Saturday at the American Diabetes Association’s 72nd Scientific Sessions featured a presentation on evidence-based behavioral interventions in delivering clinical care. Presenter Elizabeth A. Walker, PhD, RN, CDE, Director of the Prevention and Control Core, Einstein Diabetes Research and Training Center, Albert Einstein College of Medicine, Bronx, New York, began by telling the audience that in order to truly make any progress in improving medication adherence, the term "adherence" must be clearly defined. Doing so enables researchers and providers to measure adherence reliably and accurately.
Dr. Walker then presented some studies showing the correlation between nonadherence/missed appointments and mortality before shifting to some of the variables that can make medication adherence a complicated topic. For instance, clinicians need to determine a number of things in order to know how to proceed with patients that are struggling with adherence. Is the nonadherence intentional or unintentional? Should clinical adherence intervention measures be specific to a particular medical condition or should strategies be more general? Since often times patient self-reporting can be inaccurate and overestimated (ie, patients truly believe they are adhering to medications much more than they actually are), what are some clinical interventions and steps that can be taken to improve adherence?

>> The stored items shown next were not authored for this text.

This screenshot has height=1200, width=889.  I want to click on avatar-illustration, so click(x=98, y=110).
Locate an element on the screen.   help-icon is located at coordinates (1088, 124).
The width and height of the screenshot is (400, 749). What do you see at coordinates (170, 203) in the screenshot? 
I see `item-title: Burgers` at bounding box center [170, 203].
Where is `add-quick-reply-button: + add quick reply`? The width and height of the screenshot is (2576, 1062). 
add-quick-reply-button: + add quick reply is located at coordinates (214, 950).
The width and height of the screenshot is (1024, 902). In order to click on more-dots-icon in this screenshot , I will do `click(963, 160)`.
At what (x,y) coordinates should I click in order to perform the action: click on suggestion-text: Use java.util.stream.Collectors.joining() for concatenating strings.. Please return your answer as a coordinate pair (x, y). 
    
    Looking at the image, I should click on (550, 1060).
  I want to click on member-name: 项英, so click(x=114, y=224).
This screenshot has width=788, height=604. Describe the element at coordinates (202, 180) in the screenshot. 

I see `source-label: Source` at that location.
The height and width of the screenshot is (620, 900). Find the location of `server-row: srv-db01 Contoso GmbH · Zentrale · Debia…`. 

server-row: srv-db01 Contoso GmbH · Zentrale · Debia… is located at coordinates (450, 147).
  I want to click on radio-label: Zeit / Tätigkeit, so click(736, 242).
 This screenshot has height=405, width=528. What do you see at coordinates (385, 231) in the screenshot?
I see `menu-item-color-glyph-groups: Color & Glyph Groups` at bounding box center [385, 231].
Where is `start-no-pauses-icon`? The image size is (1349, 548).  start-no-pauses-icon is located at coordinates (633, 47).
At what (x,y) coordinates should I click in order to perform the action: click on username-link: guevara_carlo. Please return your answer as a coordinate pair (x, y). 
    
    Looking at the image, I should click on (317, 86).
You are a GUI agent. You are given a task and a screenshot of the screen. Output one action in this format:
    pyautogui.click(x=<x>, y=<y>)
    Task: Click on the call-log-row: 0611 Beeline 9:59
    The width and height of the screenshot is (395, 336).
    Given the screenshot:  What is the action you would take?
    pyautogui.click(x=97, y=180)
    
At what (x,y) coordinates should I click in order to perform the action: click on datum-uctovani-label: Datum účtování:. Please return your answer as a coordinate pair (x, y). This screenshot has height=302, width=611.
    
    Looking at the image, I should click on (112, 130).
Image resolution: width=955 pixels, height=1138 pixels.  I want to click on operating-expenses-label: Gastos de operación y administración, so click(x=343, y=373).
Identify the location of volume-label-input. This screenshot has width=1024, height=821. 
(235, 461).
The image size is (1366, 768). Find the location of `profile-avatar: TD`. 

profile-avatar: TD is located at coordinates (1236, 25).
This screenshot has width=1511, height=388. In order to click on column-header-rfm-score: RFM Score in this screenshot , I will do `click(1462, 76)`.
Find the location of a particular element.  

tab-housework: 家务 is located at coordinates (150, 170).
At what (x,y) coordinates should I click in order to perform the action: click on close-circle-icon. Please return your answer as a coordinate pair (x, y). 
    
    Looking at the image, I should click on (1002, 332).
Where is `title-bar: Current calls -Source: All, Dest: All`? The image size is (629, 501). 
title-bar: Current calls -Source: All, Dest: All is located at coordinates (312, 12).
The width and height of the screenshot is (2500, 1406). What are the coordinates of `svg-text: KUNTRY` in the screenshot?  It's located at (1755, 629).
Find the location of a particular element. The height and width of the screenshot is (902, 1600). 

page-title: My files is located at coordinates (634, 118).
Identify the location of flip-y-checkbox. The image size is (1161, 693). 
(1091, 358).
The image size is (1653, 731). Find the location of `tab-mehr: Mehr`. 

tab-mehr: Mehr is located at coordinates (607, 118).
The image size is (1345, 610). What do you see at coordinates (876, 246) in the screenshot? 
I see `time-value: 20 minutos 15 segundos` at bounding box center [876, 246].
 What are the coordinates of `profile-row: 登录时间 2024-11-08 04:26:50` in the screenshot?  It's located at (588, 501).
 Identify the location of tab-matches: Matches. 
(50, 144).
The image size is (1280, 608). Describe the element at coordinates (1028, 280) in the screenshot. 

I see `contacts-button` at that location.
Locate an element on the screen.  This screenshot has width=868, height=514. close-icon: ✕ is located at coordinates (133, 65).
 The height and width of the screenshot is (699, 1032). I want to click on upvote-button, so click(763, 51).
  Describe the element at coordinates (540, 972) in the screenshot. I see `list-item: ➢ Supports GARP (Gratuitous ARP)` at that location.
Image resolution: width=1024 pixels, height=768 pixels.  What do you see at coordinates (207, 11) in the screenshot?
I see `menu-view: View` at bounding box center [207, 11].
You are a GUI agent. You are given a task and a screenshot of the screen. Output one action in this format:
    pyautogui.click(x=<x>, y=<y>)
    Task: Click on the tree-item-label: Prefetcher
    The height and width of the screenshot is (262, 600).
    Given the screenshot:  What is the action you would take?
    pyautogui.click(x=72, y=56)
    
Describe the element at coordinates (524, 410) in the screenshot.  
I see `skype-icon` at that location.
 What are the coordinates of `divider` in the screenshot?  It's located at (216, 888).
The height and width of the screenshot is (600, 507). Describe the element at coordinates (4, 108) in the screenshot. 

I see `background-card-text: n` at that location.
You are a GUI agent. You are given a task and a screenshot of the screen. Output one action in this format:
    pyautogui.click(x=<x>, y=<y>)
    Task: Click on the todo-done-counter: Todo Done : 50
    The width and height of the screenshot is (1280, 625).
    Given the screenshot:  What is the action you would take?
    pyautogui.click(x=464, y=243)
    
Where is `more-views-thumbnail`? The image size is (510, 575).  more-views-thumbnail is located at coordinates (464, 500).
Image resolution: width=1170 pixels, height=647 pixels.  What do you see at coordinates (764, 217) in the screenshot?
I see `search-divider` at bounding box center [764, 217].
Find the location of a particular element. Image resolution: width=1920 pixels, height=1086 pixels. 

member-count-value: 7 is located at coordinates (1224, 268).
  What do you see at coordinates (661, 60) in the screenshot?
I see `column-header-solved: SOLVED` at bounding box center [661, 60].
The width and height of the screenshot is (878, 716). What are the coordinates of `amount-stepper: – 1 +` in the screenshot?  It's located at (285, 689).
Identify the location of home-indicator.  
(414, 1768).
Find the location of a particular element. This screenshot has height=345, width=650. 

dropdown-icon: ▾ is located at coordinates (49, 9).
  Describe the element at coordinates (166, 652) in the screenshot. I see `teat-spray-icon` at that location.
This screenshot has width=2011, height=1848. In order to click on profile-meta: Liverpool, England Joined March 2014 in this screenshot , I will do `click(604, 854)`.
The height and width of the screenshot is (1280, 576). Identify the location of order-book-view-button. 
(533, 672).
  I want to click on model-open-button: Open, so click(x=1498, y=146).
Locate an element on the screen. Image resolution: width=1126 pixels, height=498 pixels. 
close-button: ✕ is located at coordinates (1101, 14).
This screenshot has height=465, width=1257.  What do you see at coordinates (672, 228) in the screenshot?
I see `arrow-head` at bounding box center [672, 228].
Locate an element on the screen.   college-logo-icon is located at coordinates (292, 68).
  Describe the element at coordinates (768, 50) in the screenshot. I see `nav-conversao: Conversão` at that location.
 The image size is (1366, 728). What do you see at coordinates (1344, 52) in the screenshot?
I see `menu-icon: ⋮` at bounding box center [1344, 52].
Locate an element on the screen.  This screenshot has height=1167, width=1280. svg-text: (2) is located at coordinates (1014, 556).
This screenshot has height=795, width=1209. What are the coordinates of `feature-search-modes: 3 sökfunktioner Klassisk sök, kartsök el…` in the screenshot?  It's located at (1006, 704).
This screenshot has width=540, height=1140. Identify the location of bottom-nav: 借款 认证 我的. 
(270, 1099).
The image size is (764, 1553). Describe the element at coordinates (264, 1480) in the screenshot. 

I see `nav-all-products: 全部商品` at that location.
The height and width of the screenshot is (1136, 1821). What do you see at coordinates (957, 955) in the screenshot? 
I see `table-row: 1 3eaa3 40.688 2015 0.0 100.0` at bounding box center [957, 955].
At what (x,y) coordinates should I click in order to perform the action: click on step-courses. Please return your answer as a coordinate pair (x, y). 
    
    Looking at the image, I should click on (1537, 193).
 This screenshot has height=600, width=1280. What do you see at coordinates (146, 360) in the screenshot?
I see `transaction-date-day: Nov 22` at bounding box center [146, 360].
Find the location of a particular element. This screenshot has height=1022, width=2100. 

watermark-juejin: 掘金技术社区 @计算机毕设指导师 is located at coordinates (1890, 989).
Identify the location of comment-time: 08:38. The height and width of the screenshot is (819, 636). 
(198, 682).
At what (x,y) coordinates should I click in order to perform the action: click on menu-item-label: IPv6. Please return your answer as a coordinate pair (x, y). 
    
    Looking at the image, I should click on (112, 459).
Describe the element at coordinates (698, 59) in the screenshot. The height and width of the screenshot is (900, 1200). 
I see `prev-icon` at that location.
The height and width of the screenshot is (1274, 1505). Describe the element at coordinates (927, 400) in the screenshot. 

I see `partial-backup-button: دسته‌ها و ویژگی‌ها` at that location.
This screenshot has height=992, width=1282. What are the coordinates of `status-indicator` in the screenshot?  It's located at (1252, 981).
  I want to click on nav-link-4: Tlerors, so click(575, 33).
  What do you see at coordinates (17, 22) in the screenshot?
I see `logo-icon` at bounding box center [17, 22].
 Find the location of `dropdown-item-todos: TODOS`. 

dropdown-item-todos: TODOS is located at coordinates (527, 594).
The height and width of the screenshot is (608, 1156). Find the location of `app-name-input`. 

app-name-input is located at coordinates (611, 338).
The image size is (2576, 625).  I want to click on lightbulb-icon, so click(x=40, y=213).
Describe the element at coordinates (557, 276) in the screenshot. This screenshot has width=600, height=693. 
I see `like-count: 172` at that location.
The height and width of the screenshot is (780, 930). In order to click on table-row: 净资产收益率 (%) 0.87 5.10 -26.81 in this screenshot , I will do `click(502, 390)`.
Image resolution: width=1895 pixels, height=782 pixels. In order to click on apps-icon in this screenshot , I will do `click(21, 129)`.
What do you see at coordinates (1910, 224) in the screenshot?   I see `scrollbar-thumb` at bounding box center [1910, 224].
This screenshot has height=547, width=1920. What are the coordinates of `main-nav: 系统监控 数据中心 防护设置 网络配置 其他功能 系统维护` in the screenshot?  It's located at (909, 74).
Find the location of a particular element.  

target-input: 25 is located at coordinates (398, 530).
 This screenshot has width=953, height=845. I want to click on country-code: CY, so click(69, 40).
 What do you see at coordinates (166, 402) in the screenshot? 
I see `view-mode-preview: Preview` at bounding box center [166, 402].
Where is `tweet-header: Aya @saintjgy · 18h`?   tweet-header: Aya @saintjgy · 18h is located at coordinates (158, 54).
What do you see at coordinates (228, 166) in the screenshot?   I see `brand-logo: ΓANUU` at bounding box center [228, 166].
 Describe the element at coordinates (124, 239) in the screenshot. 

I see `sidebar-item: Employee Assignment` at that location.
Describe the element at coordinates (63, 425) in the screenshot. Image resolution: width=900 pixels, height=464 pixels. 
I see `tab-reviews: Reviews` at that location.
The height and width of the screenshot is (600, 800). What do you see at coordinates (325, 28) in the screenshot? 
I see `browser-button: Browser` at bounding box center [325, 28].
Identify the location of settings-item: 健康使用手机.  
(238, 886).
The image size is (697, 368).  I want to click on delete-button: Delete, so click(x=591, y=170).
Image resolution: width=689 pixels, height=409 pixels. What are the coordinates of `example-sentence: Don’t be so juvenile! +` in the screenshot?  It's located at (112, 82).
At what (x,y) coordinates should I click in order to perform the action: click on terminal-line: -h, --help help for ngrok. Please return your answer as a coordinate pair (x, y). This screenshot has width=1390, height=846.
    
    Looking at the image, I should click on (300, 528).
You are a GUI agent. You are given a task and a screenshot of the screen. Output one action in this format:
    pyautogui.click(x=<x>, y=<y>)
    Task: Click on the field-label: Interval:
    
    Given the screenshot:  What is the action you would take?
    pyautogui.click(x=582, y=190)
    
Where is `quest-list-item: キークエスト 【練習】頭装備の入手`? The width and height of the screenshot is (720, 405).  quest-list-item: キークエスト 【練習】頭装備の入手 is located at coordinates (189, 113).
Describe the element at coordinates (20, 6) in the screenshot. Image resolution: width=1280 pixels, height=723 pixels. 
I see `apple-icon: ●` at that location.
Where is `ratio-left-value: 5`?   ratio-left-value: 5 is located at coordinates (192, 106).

Dr. Walker presented one study that took a multi-pronged approach to improving medication adherence in diabetes patients. The goal of the study was to get patients to lower their A1C levels. One (control) group relied on peer-to-peer interaction and the other was given a financial incentive — those patients that were able to achieve .01 decrease in A1C levels over a certain period of time were rewarded with $100 and those that achieved a .02 decrease were rewarded with $200. Surprisingly, the group with the peer-to-peer interaction showed better overall progress.
Although Dr. Walker admitted that she did not have the answers to solving medication adherence, she did have some suggestions for attendees who were interested in starting some kind of adherence improvement program but did not know where to begin. She mentioned that a multi-component (“toolbox”) approach is advantageous because it can help determine what variables might or might not be working. Additionally, she suggested early intervention in order to achieve better behavioral change, as well as eHealth, mHealth, and peer-to-peer interventions.
Medication adherence is complex topic that involves many barriers and obstacles; however, as Walker told the audience, “we must do something.” Standing by idly is not an option; researchers and providers must continue to find ways to improve this problem. She was optimistic that, given the multitude of studies dedicated to various ways to improve medical adherence, that there would be continued progress in this area over time.